By using Docker, you can isolate an application from its environment and run it “in any environment, on any infrastructure and be written in any language.” Unlike when a VM is used, containers do not have an OS within them. Containerisation uses the host machine’s kernel to run multiple root systems (aka containers). Each container running on a host machine is completely isolated, so applications running on the same host are unaware of each other; however, Docker networking can be used to allow these containers to communicate.
Why is Docker useful?
- It solves the “but it works on my machine” problem that many teams face:
Because the developer can isolate the app from its environment.
- It makes collaborating on the application easier:
Docker containers encapsulate everything the application needs to run, avoiding the sharing of other unnecessary things. Thus, Docker allows applications to be easily moved between environments and run by any host with the Docker runtime/engine installed.
How we used Docker in the Cohere project:
- To emulate a Neo4J environment:
Using Docker you can easily package a database and its dependencies. Neo4j provides and maintains official Neo4j Docker images on DockerHub, the official website for Docker repositories. There are several ways to use Docker for Neo4j development and deployment. For local testing on the Cohere project, a Neo4j image was contained inside of a docker instance. This allows communication to a service that replicates a live Neo4j environment without the requirements of an internet connection or a running Neo4j server.
- To run our API using a set of environment variables:
As I previously mentioned, containerisation allows you to isolate an application and run it using a specified deployment environment. In our project, for example, this is particularly useful for testing the Cohere API end-to-end. After building the API, the binary of such a build can be used to create a container. This container can be given a file that contains all environment variables that are required to run the system locally. Testing against this container gives us the confidence that it is ready for deployment. It can then be used with another set of environment variables which allow it to connect to the live database.
So you have decided to use Docker on Windows, what now?
To begin, know that this journey will not be smooth, at times you will consider turning your host computer into a Linux based system; however, you are not alone. This section of the blog post aims to help you deal with Docker and, hopefully, save your time and a lot of grief and frustration.
On Windows, you have 2 ways to run containers:
This is the first decision you must make, and it is a critical one.

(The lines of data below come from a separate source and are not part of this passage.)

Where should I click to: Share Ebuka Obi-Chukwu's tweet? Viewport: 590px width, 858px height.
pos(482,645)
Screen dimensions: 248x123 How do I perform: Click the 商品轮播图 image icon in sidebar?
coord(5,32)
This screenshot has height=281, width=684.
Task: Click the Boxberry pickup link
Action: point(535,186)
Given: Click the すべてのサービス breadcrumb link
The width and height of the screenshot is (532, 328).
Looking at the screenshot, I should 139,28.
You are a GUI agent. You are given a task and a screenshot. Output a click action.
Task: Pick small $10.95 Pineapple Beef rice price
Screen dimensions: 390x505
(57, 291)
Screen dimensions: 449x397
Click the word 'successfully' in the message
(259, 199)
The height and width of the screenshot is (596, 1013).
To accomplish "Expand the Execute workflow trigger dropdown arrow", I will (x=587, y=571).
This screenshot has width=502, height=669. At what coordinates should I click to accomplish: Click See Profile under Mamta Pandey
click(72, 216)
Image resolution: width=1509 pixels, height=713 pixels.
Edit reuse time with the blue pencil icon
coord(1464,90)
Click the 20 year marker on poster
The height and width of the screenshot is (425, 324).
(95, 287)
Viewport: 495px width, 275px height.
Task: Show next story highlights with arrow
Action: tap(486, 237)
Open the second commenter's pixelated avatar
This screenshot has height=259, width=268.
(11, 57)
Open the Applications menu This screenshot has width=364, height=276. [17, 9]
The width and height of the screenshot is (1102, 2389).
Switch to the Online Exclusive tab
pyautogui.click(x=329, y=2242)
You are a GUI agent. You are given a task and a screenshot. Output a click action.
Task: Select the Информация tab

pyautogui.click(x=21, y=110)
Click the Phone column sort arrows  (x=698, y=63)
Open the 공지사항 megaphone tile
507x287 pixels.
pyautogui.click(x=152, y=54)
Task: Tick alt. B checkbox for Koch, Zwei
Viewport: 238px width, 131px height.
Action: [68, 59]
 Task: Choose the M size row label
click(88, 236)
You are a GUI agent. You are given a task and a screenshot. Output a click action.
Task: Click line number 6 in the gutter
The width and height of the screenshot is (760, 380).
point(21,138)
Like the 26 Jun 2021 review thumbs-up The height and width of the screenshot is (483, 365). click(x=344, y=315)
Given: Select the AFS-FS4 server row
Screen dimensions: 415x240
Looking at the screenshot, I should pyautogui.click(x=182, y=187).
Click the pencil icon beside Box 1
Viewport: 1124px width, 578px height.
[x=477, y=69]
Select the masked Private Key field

Should I run Docker on Hyper-V or WSL2?
Like many other Windows users, I initially thought that using Hyper-V was the easier choice, as it was available on my Windows device by default. However, WSL2 proves to be a faster and more effective choice and from my experience, it solves a lot of undocumented errors. This is because Microsoft designed WSL2 to use “a real Linux Kernel within a lightweight VM instead of using emulation.” As a result, this approach is more “lightweight and is more tightly integrated with Windows as opposed to using the Docker LinuxKit while enabling Hyper-V.”
Things to be careful with when using WSL2 or Hyper-V alongside a VM:
- Why is my VM suddenly not working?
DO NOT PANIC! This is completely normal. The reason your VM has stopped working is that you have now enabled either Hyper-V or WSL2 on your laptop and your VM will not work with these enabled.
Here are the instructions for how to fix this problem:
- From the start menu, click on Settings -> Apps -> Optional Features -> More Windows Features.
- Ensure that the following features are NOT ticked – if they are ticked, untick them:
- Virtual Machine Platform
- Windows Hypervisor Platform
- Windows Sandbox
- Windows Subsystem for Linux
- Restart your computer
Can I not use Docker while I am using my VM? Will I have to restart my computer every time I want to use Docker?
Unfortunately, the answer to both these questions is yes.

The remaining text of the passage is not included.